Materials and methods
Recruitment and enrollment of participants into the ARCH pregnancy cohort and selection of the analytical sample
The current study used data from a subsample of pregnant women from ARCH, a prospective pregnancy cohort study based in Lansing, MI, with the overall goal of studying the effects of various prenatal factors on child health outcomes.

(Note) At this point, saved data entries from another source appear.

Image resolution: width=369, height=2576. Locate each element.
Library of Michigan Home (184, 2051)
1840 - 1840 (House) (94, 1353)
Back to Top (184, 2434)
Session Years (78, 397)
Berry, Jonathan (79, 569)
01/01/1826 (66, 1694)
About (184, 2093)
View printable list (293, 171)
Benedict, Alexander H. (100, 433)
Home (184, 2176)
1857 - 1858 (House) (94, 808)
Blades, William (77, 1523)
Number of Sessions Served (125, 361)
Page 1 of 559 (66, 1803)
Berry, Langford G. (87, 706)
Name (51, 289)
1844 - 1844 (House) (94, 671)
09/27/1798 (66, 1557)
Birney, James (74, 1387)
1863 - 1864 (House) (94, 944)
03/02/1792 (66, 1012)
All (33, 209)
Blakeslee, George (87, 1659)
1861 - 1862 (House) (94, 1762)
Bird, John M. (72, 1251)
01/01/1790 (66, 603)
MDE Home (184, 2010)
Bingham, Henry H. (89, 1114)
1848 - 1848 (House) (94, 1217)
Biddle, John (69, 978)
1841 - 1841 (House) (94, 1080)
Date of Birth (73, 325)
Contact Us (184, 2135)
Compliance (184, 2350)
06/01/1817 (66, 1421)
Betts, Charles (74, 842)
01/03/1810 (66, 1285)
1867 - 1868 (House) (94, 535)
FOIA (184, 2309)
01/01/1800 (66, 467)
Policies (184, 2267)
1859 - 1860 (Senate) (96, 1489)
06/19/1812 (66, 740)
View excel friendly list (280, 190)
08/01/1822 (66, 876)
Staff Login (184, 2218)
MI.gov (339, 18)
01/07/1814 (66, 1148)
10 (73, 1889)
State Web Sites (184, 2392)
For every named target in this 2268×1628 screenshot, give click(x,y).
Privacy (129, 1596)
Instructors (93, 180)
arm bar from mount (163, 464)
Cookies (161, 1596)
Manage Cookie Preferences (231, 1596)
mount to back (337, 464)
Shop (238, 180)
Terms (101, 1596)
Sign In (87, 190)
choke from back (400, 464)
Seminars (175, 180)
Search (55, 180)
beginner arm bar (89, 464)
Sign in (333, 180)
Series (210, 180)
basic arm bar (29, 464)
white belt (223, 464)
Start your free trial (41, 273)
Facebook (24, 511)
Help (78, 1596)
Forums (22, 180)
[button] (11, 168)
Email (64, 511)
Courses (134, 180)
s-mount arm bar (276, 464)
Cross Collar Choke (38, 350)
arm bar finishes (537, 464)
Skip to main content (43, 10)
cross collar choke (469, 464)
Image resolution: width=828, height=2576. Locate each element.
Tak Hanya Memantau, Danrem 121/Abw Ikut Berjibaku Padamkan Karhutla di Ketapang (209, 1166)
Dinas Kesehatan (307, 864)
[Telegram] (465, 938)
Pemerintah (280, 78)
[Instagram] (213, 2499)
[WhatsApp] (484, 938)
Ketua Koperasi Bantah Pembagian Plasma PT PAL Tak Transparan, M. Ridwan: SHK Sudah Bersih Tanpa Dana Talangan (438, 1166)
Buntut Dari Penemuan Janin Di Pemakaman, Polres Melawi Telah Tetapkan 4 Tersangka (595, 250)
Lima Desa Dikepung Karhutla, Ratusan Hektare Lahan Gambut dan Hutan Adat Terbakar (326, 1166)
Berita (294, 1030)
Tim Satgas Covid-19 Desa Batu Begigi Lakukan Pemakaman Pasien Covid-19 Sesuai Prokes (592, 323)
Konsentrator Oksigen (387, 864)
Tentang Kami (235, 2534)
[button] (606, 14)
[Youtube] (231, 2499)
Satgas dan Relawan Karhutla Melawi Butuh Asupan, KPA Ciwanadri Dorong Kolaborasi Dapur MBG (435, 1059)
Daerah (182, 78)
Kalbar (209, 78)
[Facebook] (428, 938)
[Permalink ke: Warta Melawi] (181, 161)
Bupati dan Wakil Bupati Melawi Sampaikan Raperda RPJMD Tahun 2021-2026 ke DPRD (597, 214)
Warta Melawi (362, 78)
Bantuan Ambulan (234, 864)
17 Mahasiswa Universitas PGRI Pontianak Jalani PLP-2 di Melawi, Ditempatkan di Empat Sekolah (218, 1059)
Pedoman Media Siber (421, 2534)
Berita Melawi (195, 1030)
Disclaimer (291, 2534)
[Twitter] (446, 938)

ARCH was designed to be a low-cost and low participant-burden study that relied on archived information from birth certificates and medical records, brief interviews, and clinical specimens (extra tubes of blood and urine collected beyond routine purposes) [60, 61]. The study has been described previously [61–63]. Briefly, 801 women enrolled into the study at their first prenatal visit from one of three clinics in the Lansing area between 2008 and 2015; recruitment expanded in 2016 to include additional Michigan clinics and total enrollment reached 1042 women across all locations [60]. Pregnant women that enrolled in ARCH underwent a study interview at their first prenatal care visit (cohort mean gestational age at enrollment was 13.4 weeks) [61]. Eligible participants were ≥18 years of age and could reliably communicate in English. We collected additional information on demographics and socioeconomic status from women at study enrollment.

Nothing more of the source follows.